→ **Data items**
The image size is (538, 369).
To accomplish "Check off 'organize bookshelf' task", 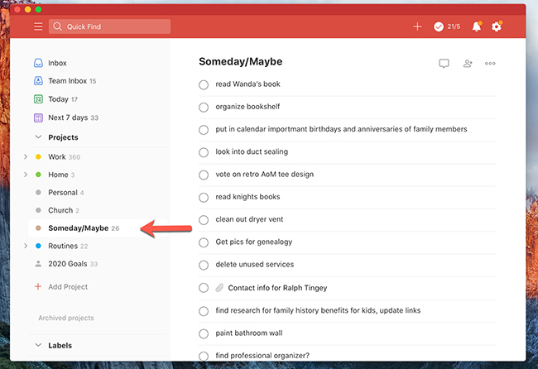I will (x=204, y=108).
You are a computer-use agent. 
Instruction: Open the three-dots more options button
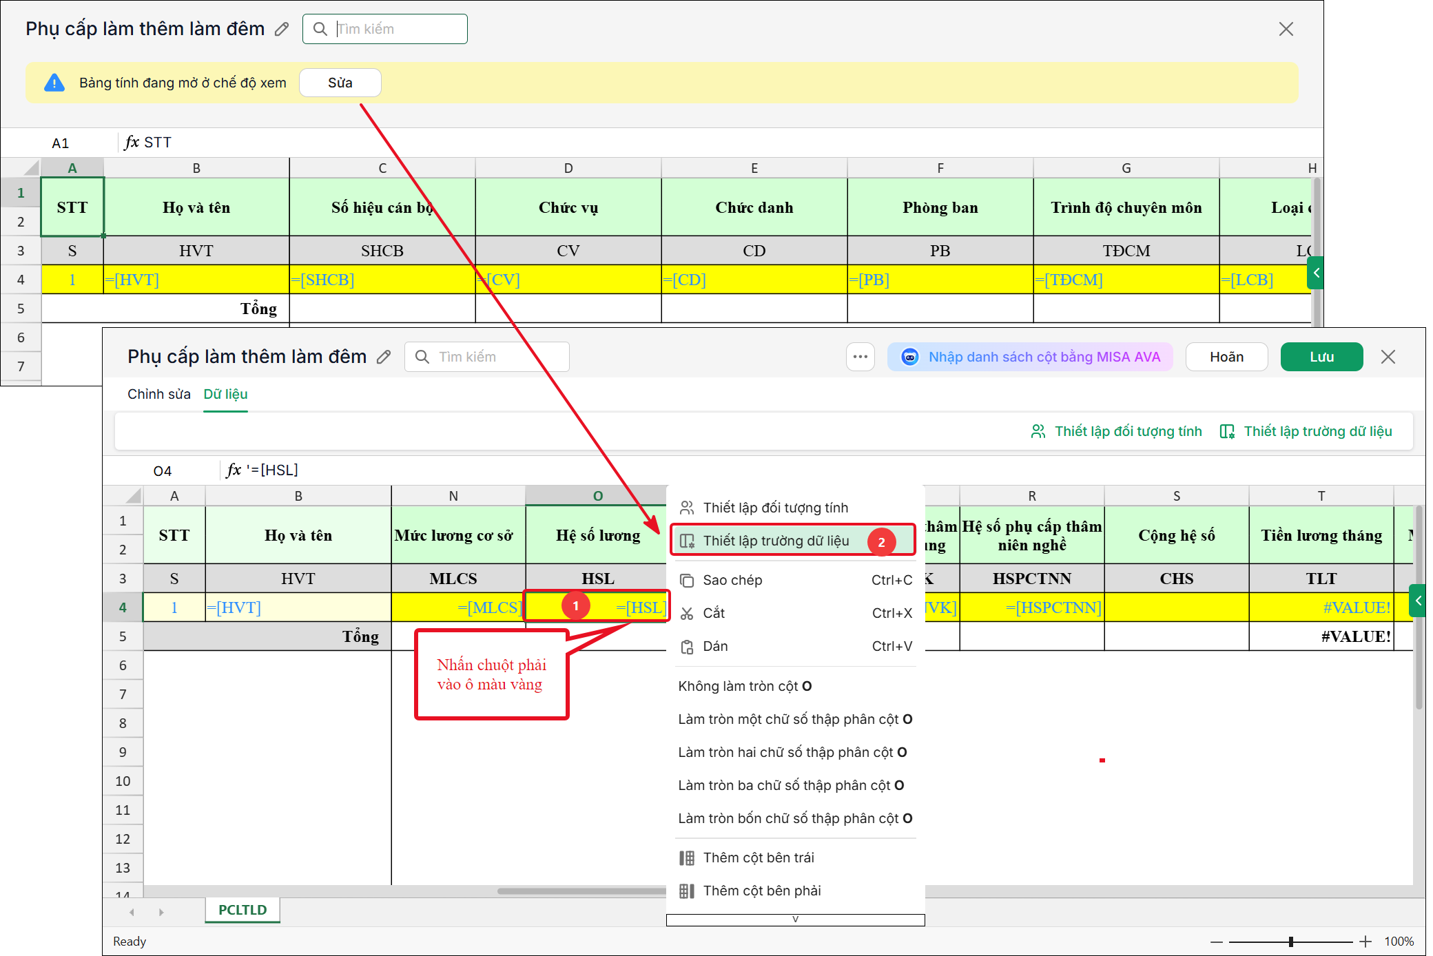pyautogui.click(x=860, y=357)
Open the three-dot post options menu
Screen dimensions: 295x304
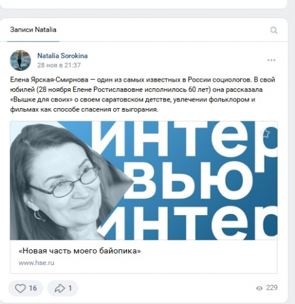[x=271, y=60]
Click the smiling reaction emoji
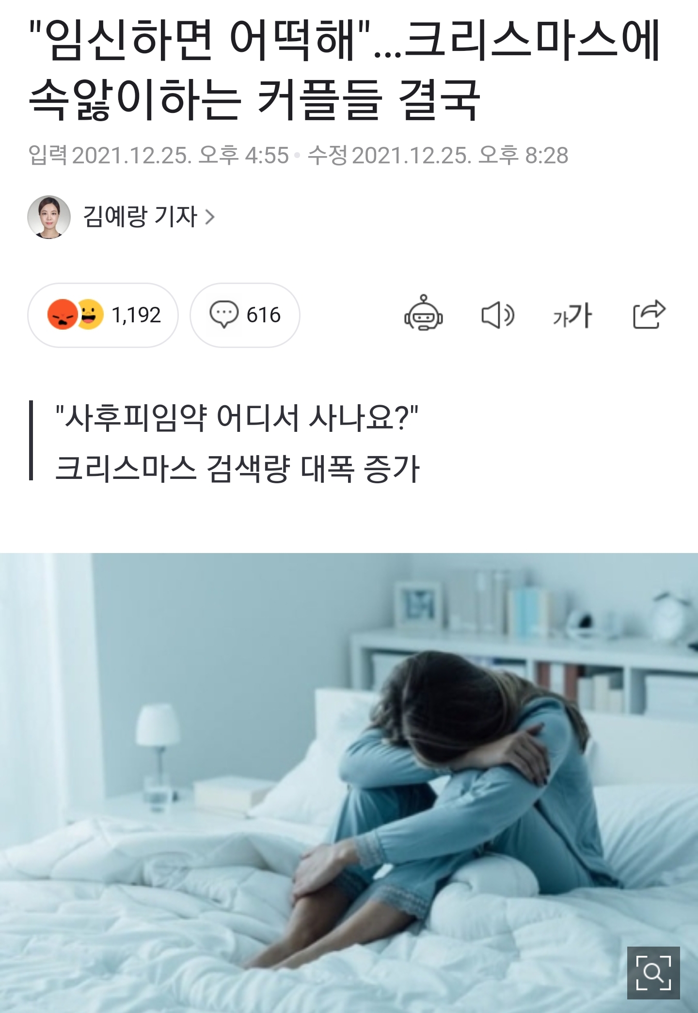The height and width of the screenshot is (1013, 698). point(91,314)
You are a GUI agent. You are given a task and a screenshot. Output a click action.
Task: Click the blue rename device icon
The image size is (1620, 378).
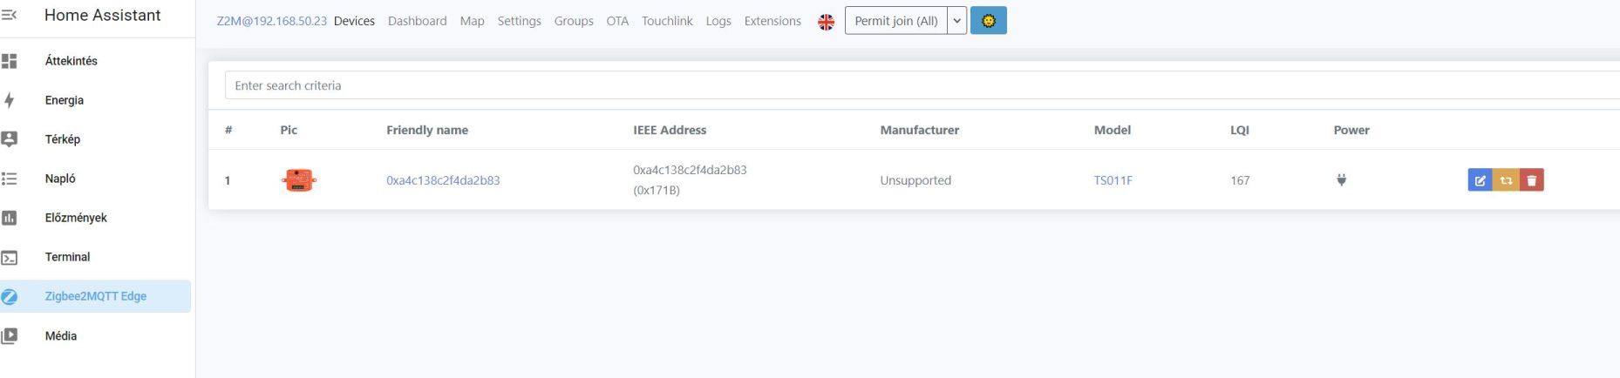pos(1480,180)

→ **WHAT TO PRODUCE**
Begin with the line containing "Open the three-dot post options menu", stop at the last line of the records above, and copy every line in between exactly, both ends included, with no pictures.

→ **YOUR RESPONSE**
Open the three-dot post options menu
Screen dimensions: 295x304
[x=271, y=60]
Click the smiling reaction emoji
The height and width of the screenshot is (1013, 698). point(91,314)
You are a GUI agent. You are given a task and a screenshot. Output a click action.
Task: Click the blue rename device icon
The image size is (1620, 378).
pos(1480,180)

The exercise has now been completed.